How Northeast Village Compares
Northeast Village sits the lowest among the peer group. Below: how Northeast Village's average outdoor noise and share of residents above the EPA threshold compare with Upper Land Park, Central Oak Park, Curtis Park, and Avondale.
Average noise level (dBA)
Northeast Village's 50.9 dBA pop-weighted average is the lowest among the peer group. California as a whole averages 54.0 dBA and the U.S. averages 52.0 dBA. Both are lower than Northeast Village because most of either area is rural land away from major roads.
Share of residents above 55 dBA
About 22.4% of Northeast Village residents live in blocks where outdoor levels exceed the EPA's 55 dBA threshold. That's fewer than any of its peer group. Measured by land area instead, 29.0% of Northeast Village's footprint sits above 55 dBA, against a California average of 36.0% and a national average of 28.1%.
What This Means if You're Moving to Northeast Village
- Distance from highways matters more than the neighborhood name. Two homes in the same zip code can differ by 20 dBA if one sits 100 meters from and the other 500 meters away. The model captures this at 100-meter resolution, so noise exposure changes block by block.

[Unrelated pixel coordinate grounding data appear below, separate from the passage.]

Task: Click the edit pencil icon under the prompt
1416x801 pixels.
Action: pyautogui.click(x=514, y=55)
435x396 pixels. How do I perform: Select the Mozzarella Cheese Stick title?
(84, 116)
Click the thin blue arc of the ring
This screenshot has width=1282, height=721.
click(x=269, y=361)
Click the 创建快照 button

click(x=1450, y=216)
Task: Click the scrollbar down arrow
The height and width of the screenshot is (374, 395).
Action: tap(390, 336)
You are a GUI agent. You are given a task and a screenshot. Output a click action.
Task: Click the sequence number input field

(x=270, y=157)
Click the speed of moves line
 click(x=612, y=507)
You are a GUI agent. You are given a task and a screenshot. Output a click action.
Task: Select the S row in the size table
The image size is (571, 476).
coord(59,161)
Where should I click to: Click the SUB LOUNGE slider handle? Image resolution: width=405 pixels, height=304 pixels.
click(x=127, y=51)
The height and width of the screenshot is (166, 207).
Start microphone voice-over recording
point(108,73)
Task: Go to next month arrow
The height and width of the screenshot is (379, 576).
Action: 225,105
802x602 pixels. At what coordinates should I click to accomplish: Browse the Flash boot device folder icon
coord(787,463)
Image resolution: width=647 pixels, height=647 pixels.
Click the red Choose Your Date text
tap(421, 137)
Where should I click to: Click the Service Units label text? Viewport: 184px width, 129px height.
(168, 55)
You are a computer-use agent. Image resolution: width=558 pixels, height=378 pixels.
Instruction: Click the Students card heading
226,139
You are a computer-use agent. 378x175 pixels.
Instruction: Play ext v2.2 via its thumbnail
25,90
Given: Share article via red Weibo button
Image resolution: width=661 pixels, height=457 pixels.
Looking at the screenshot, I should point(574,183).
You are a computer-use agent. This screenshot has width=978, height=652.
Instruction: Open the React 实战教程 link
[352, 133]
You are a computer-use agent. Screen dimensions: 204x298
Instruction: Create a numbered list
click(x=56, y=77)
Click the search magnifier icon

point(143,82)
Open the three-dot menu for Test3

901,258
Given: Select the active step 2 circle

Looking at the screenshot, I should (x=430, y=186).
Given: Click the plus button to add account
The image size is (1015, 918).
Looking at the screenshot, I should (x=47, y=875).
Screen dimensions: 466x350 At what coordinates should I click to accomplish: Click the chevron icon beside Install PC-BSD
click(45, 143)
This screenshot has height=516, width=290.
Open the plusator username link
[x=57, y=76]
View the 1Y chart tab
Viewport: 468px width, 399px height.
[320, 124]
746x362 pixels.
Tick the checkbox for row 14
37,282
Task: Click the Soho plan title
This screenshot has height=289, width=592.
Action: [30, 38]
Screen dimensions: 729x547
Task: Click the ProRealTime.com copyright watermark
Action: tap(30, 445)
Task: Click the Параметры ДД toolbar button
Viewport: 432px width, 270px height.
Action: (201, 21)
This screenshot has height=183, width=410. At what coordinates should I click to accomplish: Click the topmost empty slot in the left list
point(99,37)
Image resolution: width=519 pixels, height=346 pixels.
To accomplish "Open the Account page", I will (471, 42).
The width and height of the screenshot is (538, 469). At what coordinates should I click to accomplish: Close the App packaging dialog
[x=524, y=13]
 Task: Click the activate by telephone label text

- Tree canopy can help reduce modeled noise exposure. Roughly 4% of Northeast Village is under tree cover (much lighter than most neighborhoods), and the dominant land cover is medium-intensity developed land. Both are measured from federal USDA Forest Service and USGS satellite imagery at 30-meter resolution. Streets with 60% or higher canopy show 3 to 5 dBA lower noise than comparable streets with bare ground or pavement, which is why the per-place decay rate above already accounts for it.
- Airport noise is directional. Sacramento International's approach paths concentrate aviation noise to the north. Neighborhoods to the south of downtown show no measurable contribution from the airport.